FF TCG was first released in Japan back in 2011. For five years, the game has thrived and has enjoyed the favor of the local players, but has never actually crossed the borders of the land of the rising sun. Finally, by the end of October 2016, the game has reached Europe (with USA release scheduled for early 2017). The cards are available not only in English, but also in German, Spanish and French. Together with the worldwide release, the game has been restarted – the game's designers capitalized on the experience they had gained during the first five years, and the second iteration of the game introduces some changes and improvements.

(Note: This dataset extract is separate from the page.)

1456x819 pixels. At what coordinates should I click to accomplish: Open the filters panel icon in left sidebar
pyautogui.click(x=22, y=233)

The game is intended to be played by two players and the game system combines the best of the two widespread card game systems – TCG (Trading Card Game) and LCG (Living Card Game). To play the game, each player needs a deck of exactly fifty cards (up to three copies of a single card are allowed in the deck). The players alternate taking their turns, during which they can summon mythic beings, call characters to their aid or react to whatever the opponent might be doing. To play any card, a player needs to generate Crystal Points (CP) by either discarding a card from his/her hand or by dulling (turning sideways) certain characters he has already played. Because the players draw two cards each turn, the chance of not having enough CP is very unlikely (so there are almost no manascrew situations infamously known from Magic: The Gathering). This allows for a highly dynamic game, and you will almost never lose a game because you didn't get enough resources to play your cards.

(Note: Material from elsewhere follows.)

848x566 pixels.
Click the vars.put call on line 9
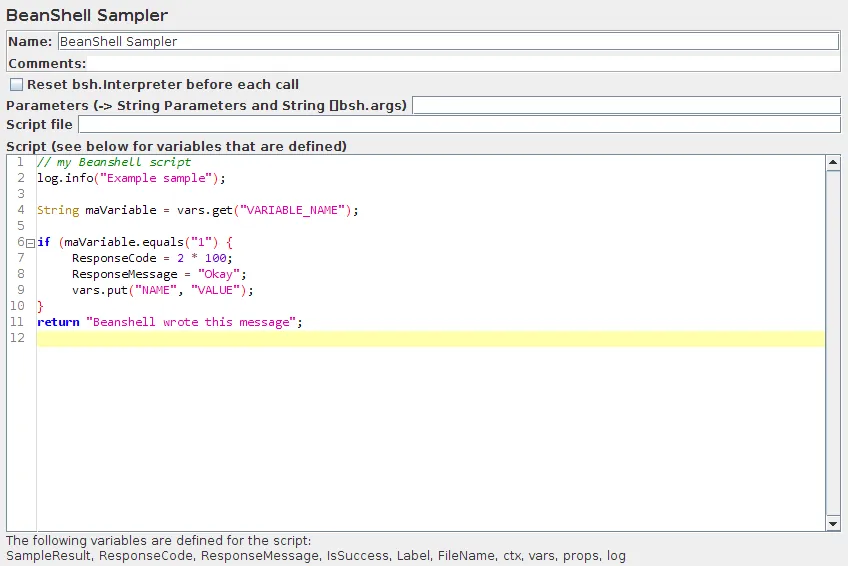pyautogui.click(x=163, y=290)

And then there's the combat phase. Forwards, who can participate in combat, have only single combat-relevant quality – their power. Power determines both the strength of the character as well as its stamina. Player's forwards usually attack one by one, but if they share an element, they can join a party for one big swing. The defending player gets to choose who to use to block the incoming attack with (if he wants to block). A strong enough forward can block multiple attacks. If the attack isn't blocked, the defending player has to put the top card from his/her deck into the Damage Zone. As soon as there are seven cards in a player's Damage Zone, that player loses the game. A player also loses the game if his/her deck has no cards left in it and he/she needs to draw a card or take another point of damage.

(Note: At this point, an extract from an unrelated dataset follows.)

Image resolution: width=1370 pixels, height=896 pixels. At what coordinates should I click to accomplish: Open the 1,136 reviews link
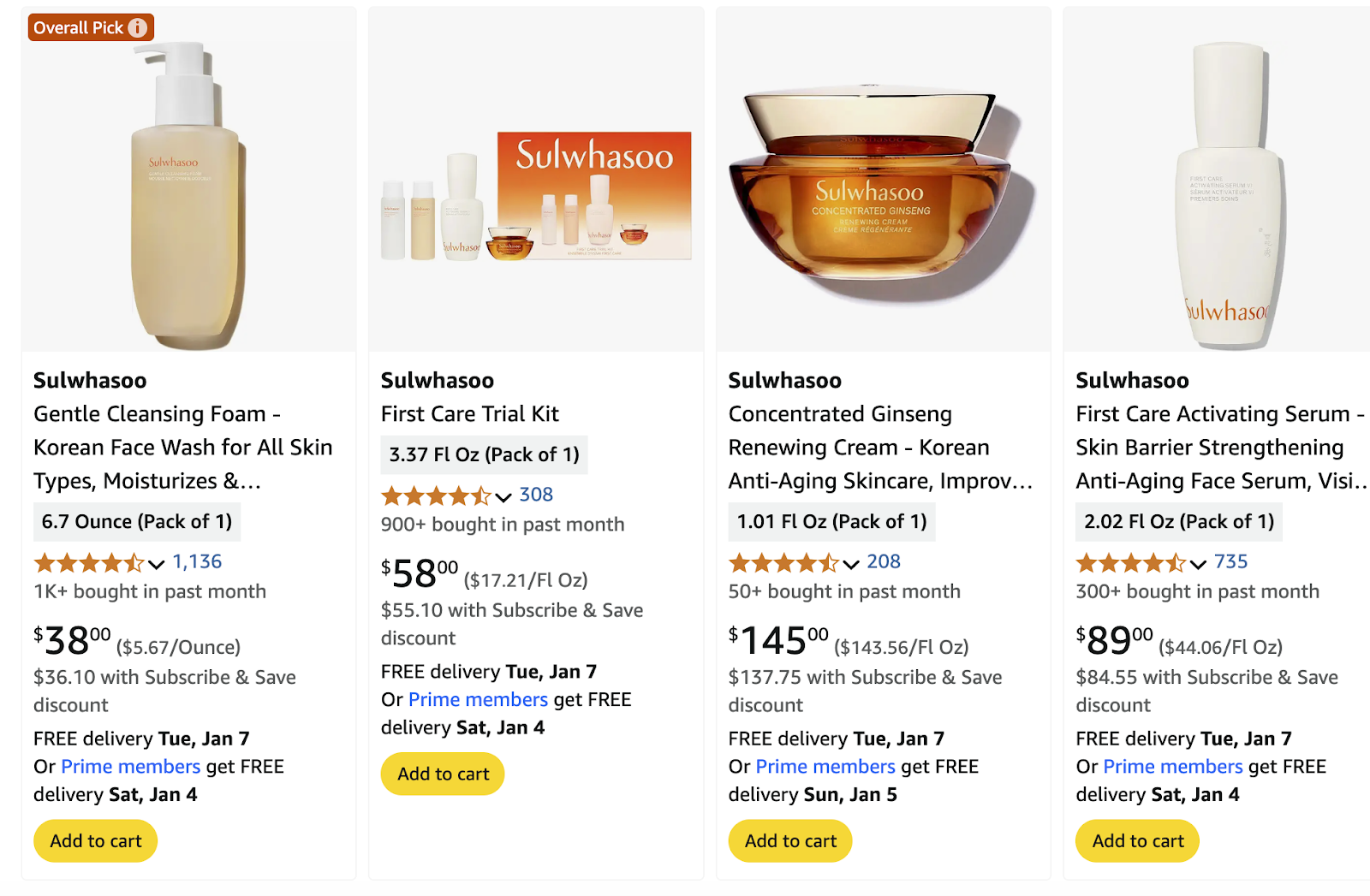click(x=197, y=562)
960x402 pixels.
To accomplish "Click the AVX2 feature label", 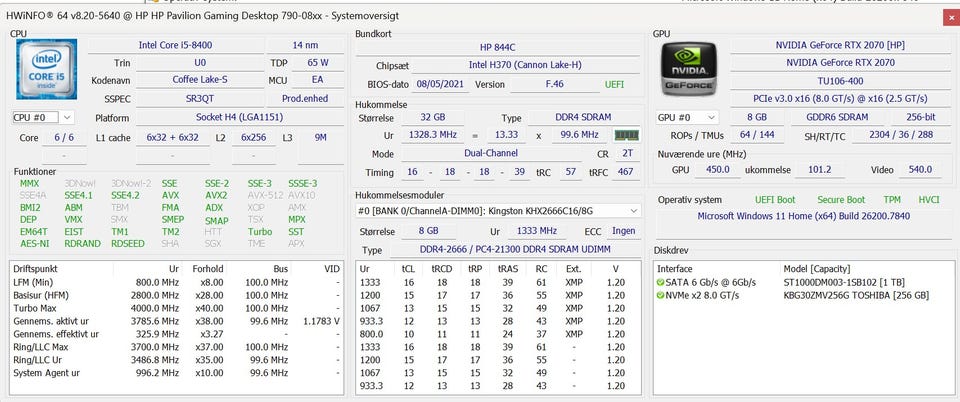I will (x=217, y=195).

The first set of FF TCG, called Opus 1, is available through three preconstructed decks (thematically focusing on popular FF titles - FF 7, FF 10 and FF 13) and booster packs. Booster packs contain 12 random cards (7 common cards, 3 rare cards, one heoric or legendary card, and one random premium foil card). Opus 1 consists of 216 unique cards and it seems that most of them are playable at a competitive level – there are only few cards with little to no value that should make you sad if you find them in your pack.
The producer promises to offer support for FF TCG organized play. At this time, there are promo cards available featuring one the most iconic FF villains, Sephiroth. This version of Sephiroth can't be found in the booster packs. Recently, the producer also published a release schedule for 2017. The second set (called Opus 2) is scheduled to release in March, the third set (Opus 3) in July and the fourth set (Opus 4) in October. Moreover, two more preconstructed decks are scheduled to release in June – one will focus on FF 9 and the other on FF Type-0.